== Dataset excerpts
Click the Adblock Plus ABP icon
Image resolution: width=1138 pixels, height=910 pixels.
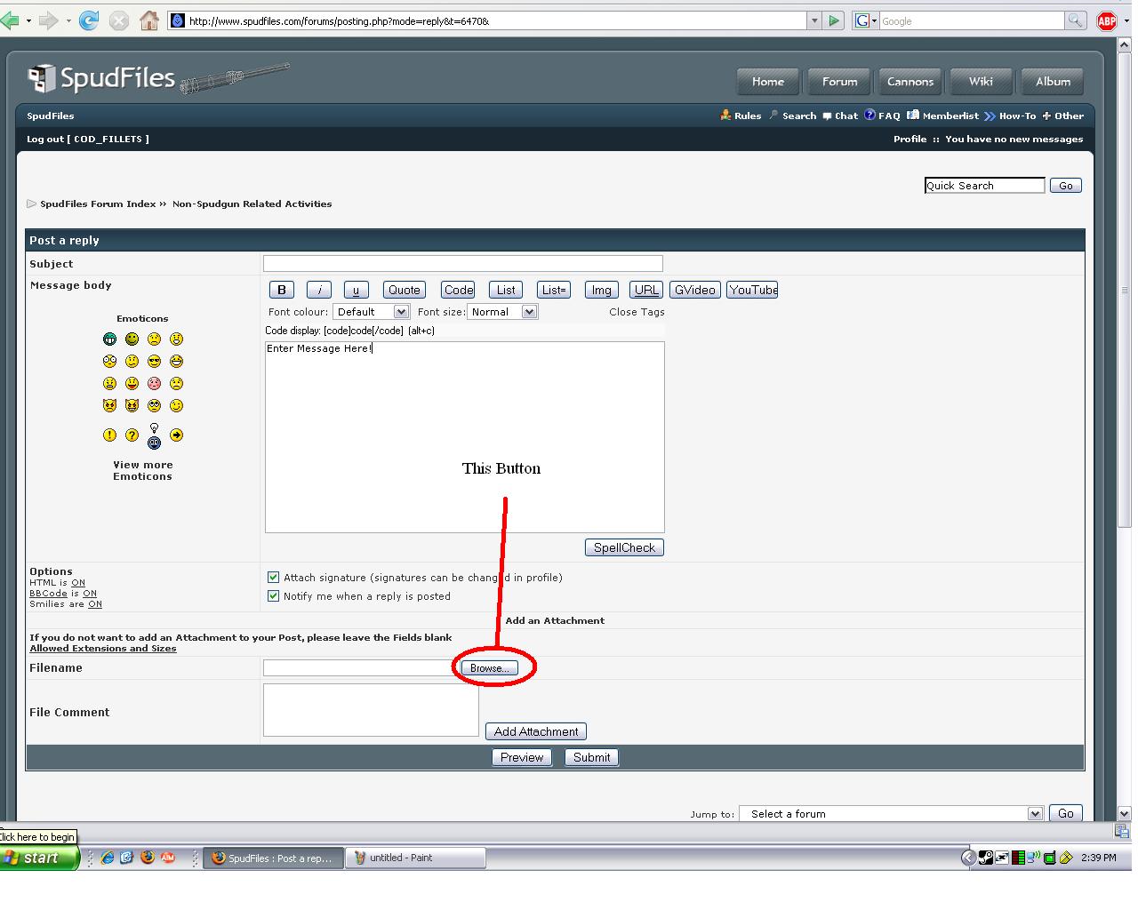[x=1106, y=21]
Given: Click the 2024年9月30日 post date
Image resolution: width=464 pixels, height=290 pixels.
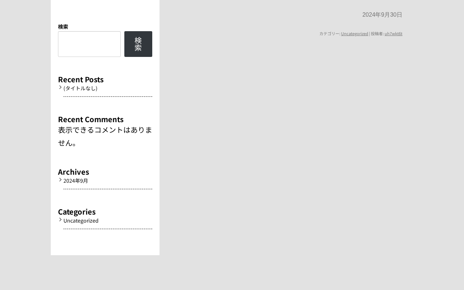Looking at the screenshot, I should 382,15.
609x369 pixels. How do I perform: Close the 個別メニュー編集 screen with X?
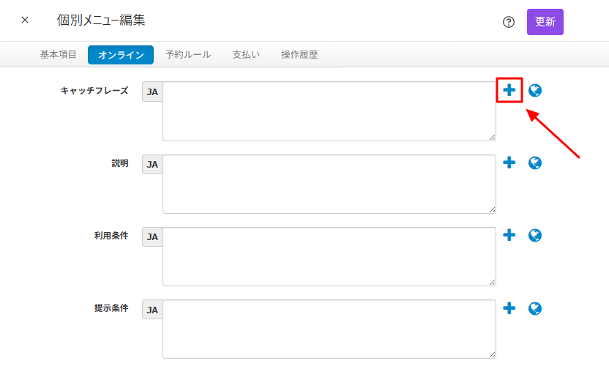[25, 20]
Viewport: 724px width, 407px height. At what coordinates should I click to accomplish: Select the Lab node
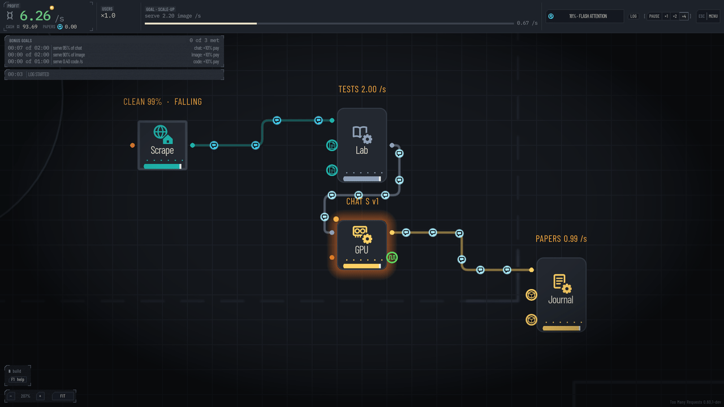(x=362, y=145)
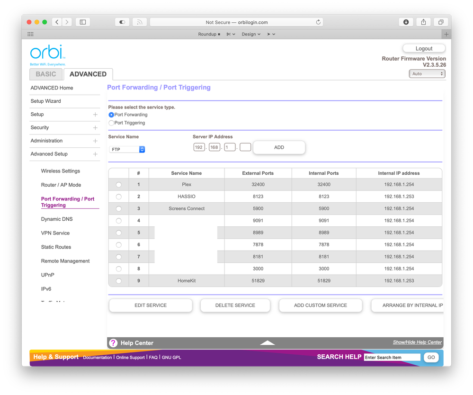
Task: Click the back navigation arrow
Action: coord(56,22)
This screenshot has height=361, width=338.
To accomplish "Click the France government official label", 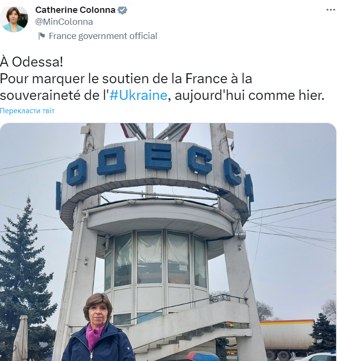I will coord(103,36).
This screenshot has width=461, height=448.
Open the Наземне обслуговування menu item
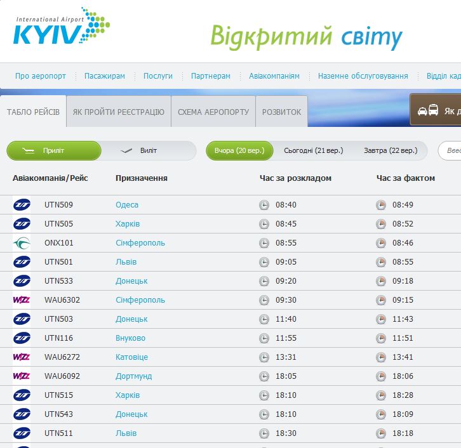tap(363, 76)
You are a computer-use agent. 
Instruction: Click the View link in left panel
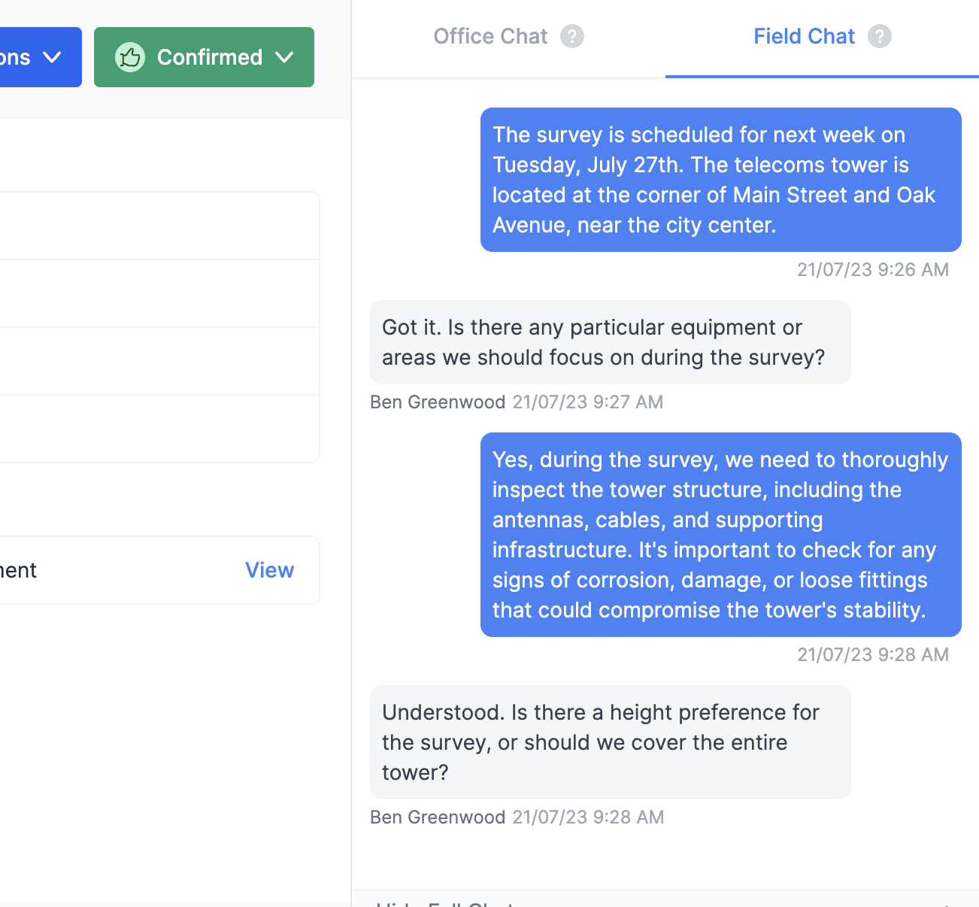point(269,570)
====
Print exactly the lines above that run from the one with "Viewport: 724px width, 407px" down to the one with "This screenshot has height=361, width=338.", and omit the pictures.

Output for this exercise:
Viewport: 724px width, 407px height. At what coordinates should I click to accomplish: Select the Lab node
(x=362, y=145)
Task: Click the back navigation arrow
Action: coord(56,22)
This screenshot has height=361, width=338.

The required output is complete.